_INSTRUCTION A_
Transcribe the part of the Nickelback piece between "Shake with the" and "never gonna win.", inclusive.
_INSTRUCTION B_
In one to three sentences, explain what the Nickelback piece says gives the band its access to the culture of masculinity.

_DOCUMENT EXCERPT_
Vocalize It

11 01 2008

Close your eyes. Breathe deep. Let the air dance through you, vapors clearing your mind of any errant thoughts. Think of a tree, standing alone, recalcitrant in a field of heather. Approach zen. And think of Nickelback.

Let the coarse lawnmower of Chad Kroeger’s voice pervade your being. Allow yourself to walk alongside him as he leads you through the life of a Rockstar, in the eponymous track.

Shake with the eloquence of the first four lines:
I’m through with standin’ in line,
to clubs I’ll never get in
It’s like the bottom of the ninth
and I’m never gonna win.

One of the most banal of the Pearl Jam and Metallica derivative bands, Nickelback is also one of the most successful. Its peculiar blend of two chords and preschoolish songwriting seems an unlikely combination to sell more than 25 million records. But what Nickelback does possess is access to the culture of masculinity, access granted by Kroeger’s Eddie Vedder rip-off of a voice.

_DATA ROWS_
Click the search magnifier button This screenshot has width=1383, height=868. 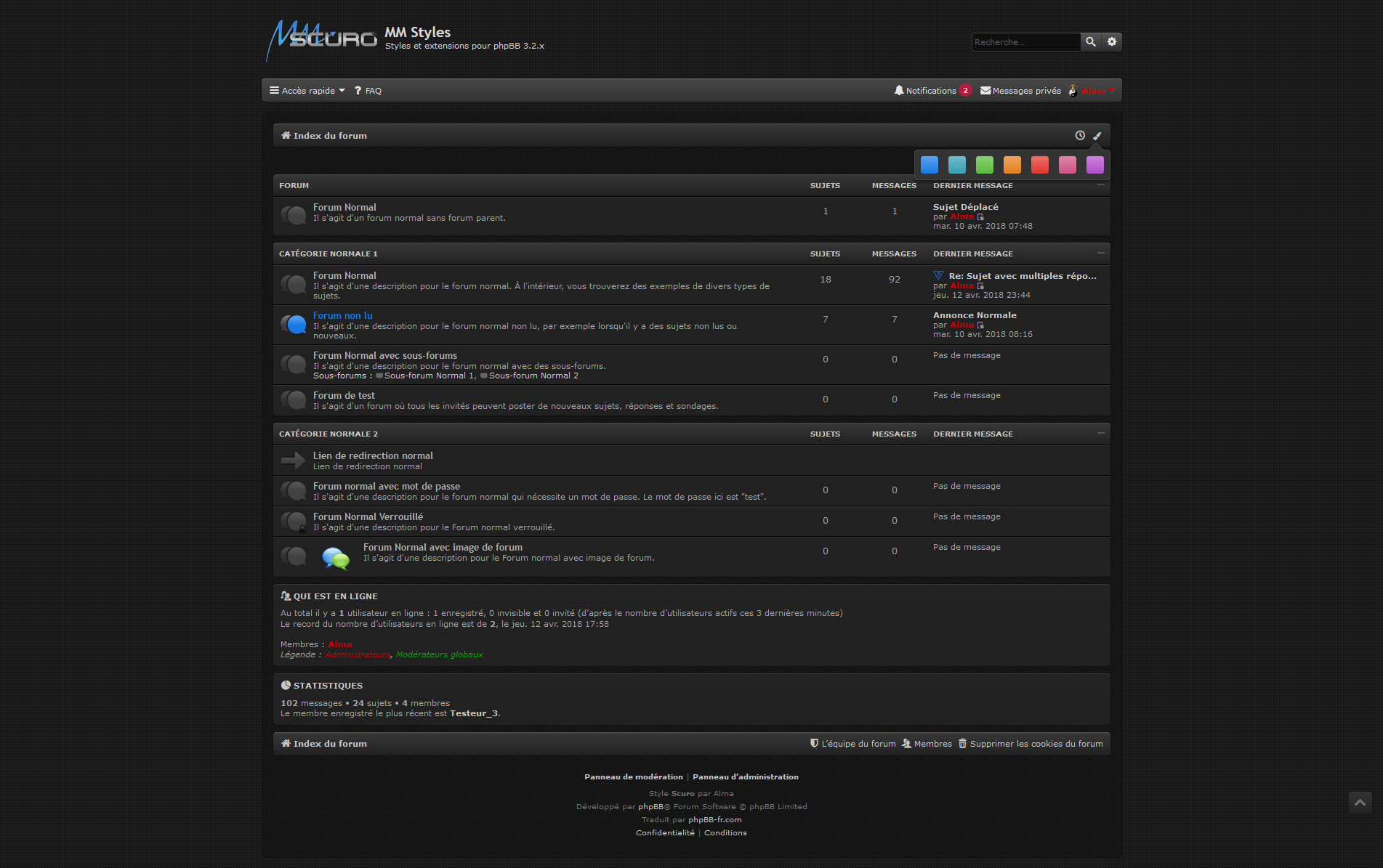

---

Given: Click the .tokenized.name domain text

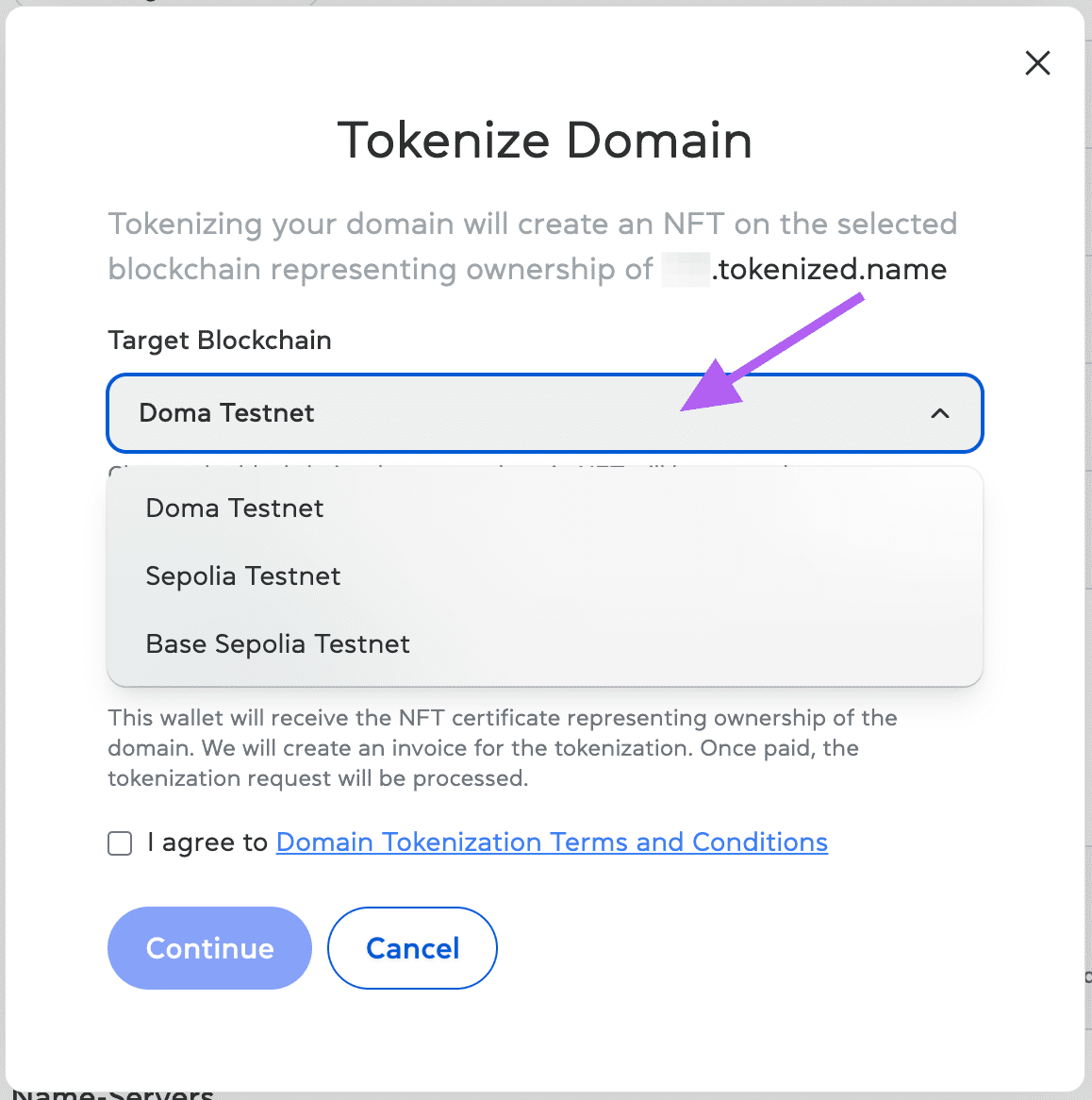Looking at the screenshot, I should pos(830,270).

_RESULT A_
Shake with the eloquence of the first four lines:
I’m through with standin’ in line,
to clubs I’ll never get in
It’s like the bottom of the ninth
and I’m never gonna win.

_RESULT B_
The piece says Chad Kroeger's voice grants Nickelback that access. It calls that voice an Eddie Vedder rip-off. It presents this access as what the band does have, despite its two chords and preschoolish songwriting.